Linux PCI subsystem development
 help / color / mirror / Atom feed
From: ALOK TIWARI <alok.a.tiwari@oracle.com>
To: Matthew W Carlis <mattc@purestorage.com>
Cc: ahuang12@lenovo.com, ashishk@purestorage.com,
	"Bjorn Helgaas" <bhelgaas@google.com>,
	guojinhui.liam@bytedance.com,
	"Bjorn Helgaas" <helgaas@kernel.org>,
	"Ilpo Järvinen" <ilpo.jarvinen@linux.intel.com>,
	jiwei.sun.bj@qq.com, linux-kernel@vger.kernel.org,
	linux-pci@vger.kernel.org, "Lukas Wunner" <lukas@wunner.de>,
	msaggi@purestorage.com, sconnor@purestorage.com,
	sunjw10@lenovo.com, "Maciej W. Rozycki" <macro@orcam.me.uk>
Subject: Re: [PATCH] PCI: Always lift 2.5GT/s restriction in PCIe failed link retraining
Date: Thu, 30 Apr 2026 20:57:18 +0530	[thread overview]
Message-ID: <781bd57a-00ad-43d8-9f23-23b5f64f77a5@oracle.com> (raw)
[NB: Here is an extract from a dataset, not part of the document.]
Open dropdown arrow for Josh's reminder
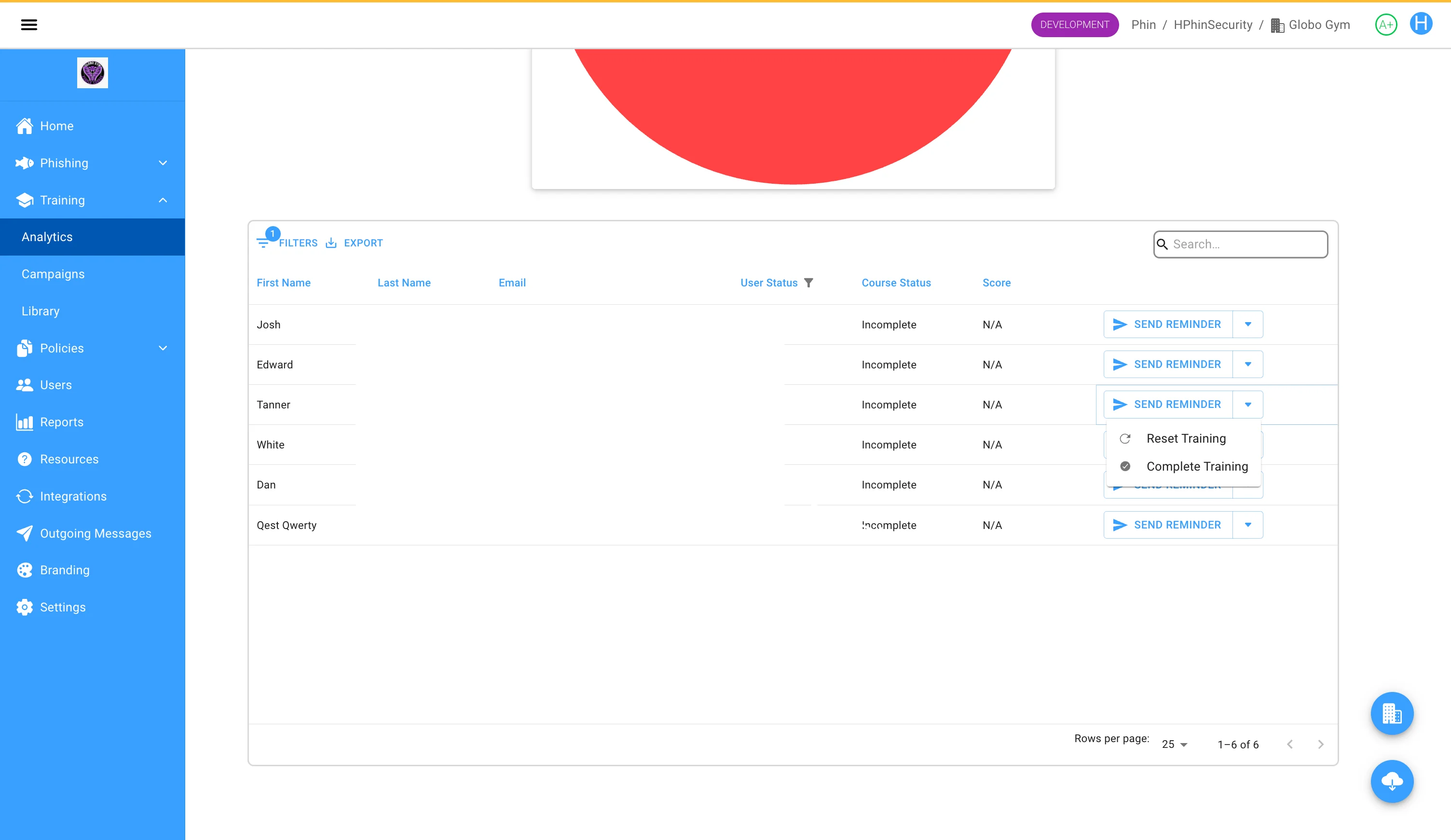This screenshot has height=840, width=1451. pos(1247,324)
In-Reply-To: <b1645e3b-21f9-4d12-bcc1-27740e2231d1@oracle.com>



On 3/27/2026 1:22 AM, ALOK TIWARI wrote:
> 
> 
> On 2/27/2026 3:32 AM, Maciej W. Rozycki wrote:
>> On Tue, 24 Feb 2026, Matthew W Carlis wrote:
>>
>>>>   I argue that by applying this change the issues with NVMe hot-plug 
>>>> will
>>>> be sorted while keeping the configuration working that
>>>> pcie_failed_link_retrain() is needed for.  Win-win.
>>>
>>> I don't think that what you are saying is true there is invariably 
>>> going to be
>>> some other consequence of this change.. Its hard to believe there can 
>>> be any
>>> changes to the pci drivers that won't break something.
>>
>>   You're being sarcastic, aren't you?
>>
>>   While I sympathise with your feeling, may I pretty please ask you to at
>> the very least give my fix a try in your test environment?
>>
>>>>   I note that active links are unaffected, so to say it's meddling 
>>>> with the
>>>> link on every device is I think a bit of an overstatement, and 
>>>> reports of
>>>> issues are from a few people only...
>>>
>>> There is no discrimination about which device it can be invoked on..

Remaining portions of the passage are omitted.